M 02.04 Volkssouveränität: direkte Demokratie oder Repräsentativsystem
 


Fragt man nach den einzelnen Elementen, aus denen ein demokratisches Gemeinwesen aufgebaut ist, dann stößt man auf den Satz, daß Demokratie Herrschaft des Volkes sei. (...) Daß alle Staatsgewalt vom Volke ausgeht, bedeutet freilich nicht, daß das Volk auch selbst regiert und bei allen Einzelheiten der politischen Entscheidungen mitwirkt, selbst wenn das in der formalen Konsequenz des demokratischen Gedankens läge. Nur auf diese Weise ließe sich ja verwirklichen, daß der Bürger allein seinen eigenen Gesetzen und Befehlen gehorchen müßte und insofern wirklich frei bliebe.
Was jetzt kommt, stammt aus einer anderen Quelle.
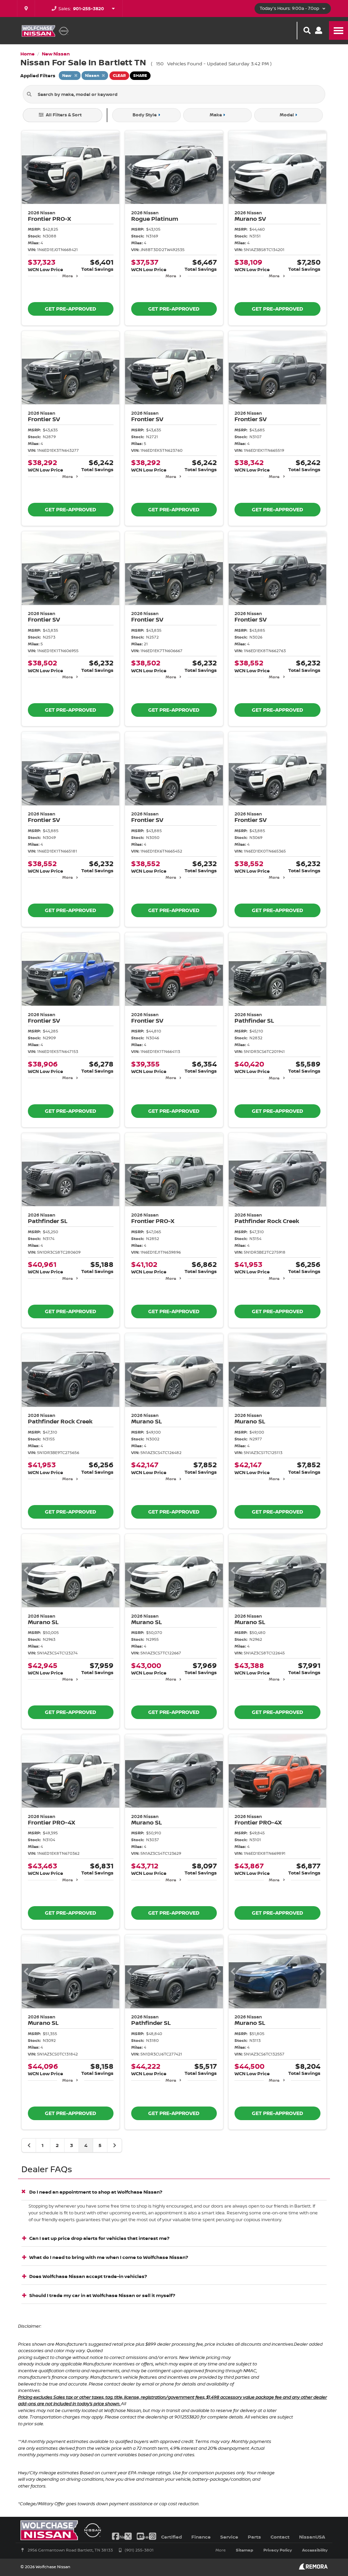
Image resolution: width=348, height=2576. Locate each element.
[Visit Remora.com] (313, 2567)
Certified (171, 2536)
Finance (201, 2536)
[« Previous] (29, 2145)
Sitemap (244, 2550)
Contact (280, 2536)
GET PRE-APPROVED (70, 308)
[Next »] (114, 2145)
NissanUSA (312, 2536)
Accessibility (315, 2550)
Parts (254, 2536)
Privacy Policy (277, 2550)
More (67, 276)
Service (229, 2536)
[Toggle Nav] (338, 30)
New (124, 2536)
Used (145, 2536)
Aber diese Identität der Regierenden und Regierten hat es im strengen Sinne des Wortes nie wirklich gegeben, obwohl die historischen Frühformen der Demokratie im antiken Griechenland an Modellen einer "direkten Demokratie" orientiert waren und noch Rousseau nur diese als Demokratie gelten lassen wollte. Doch die direkte Demokratie war nur unter zwei Voraussetzungen denkbar.

Einmal mußte es sich um einen sozial homogenen, kleinen, überschaubaren Staat, in der Regel einen Stadtstaat, handeln, so daß alle Bürger an einem Ort sich versammeln und miteinander diskutieren und Beschlüsse fassen konnten. Dies Erfordernis veranlaßte Aristoteles dazu, als ideale Größe eines Staates denjenigen Bereich festzulegen, den die Stimme eines Ausrufers gerade noch durchdringen könnte. Daneben aber galt als Voraussetzung der direkten Demokratie eine enge Begrenzung und klare Übersichtlichkeit der Staatsaufgaben. Der einzelne Bürger kann ja nur über Fragen mitentscheiden, die er wirklich zu beurteilen und in ihren Konsequenzen zu erkennen vermag. Das mochte im Rahmen einer Stadt oder eines Schweizer Landkantons, wo fast jeder jeden kennt, in den vorindustriellen Zeiten mehr oder weniger unabhängiger Kleinstaaten noch angehen. Im modernen Großflächenstaat aber sind solche Voraussetzungen nicht mehr gegeben. (...)

Wenn so aus äußeren und inneren Gründen die Regierung des Volkes durch das Volk in unserer Zeit eine Unmöglichkeit ist, dann bleibt als Konkretisierung der Volkssouveränität vor allem die Wahl von Vertretungskörperschaften oder Repräsentanten, die dann die Regierung nach dem Willen des Volkes und mit seiner Zustimmung verantwortlich führen. Die Entscheidung der detaillierten Sachfragen wird gewählten Vertretern überlassen; der Wähler hat nur zwischen den ihm von den Parteien präsentierten Kandidaten zu entscheiden und diejenigen auszuwählen, von denen er in der Regel aufgrund ihrer Parteizugehörigkeit glaubt, daß sie die Politik im Sinne seiner Überzeugung und Interessen führen werden. Wer freilich durch den Akt der Wahl dem Willen des Volkes Geltung verschaffen und so die Wahl zum entscheidenden Instrument einer Konkretisierung der Volkssouveränität machen will, muß gewisse unabdingbare Forderungen stellen.

(aus: W. Besson/G. Jasper: Das Leitbild der modernen Demokratie. Bauelemente einer freiheitlichen Staatsordnung. Schriftenreihe der Bundeszentrale für politische Bildung, Bd. 300, überarb. und aktual. Neuausgabe, Bonn 1990, S. 23ff.)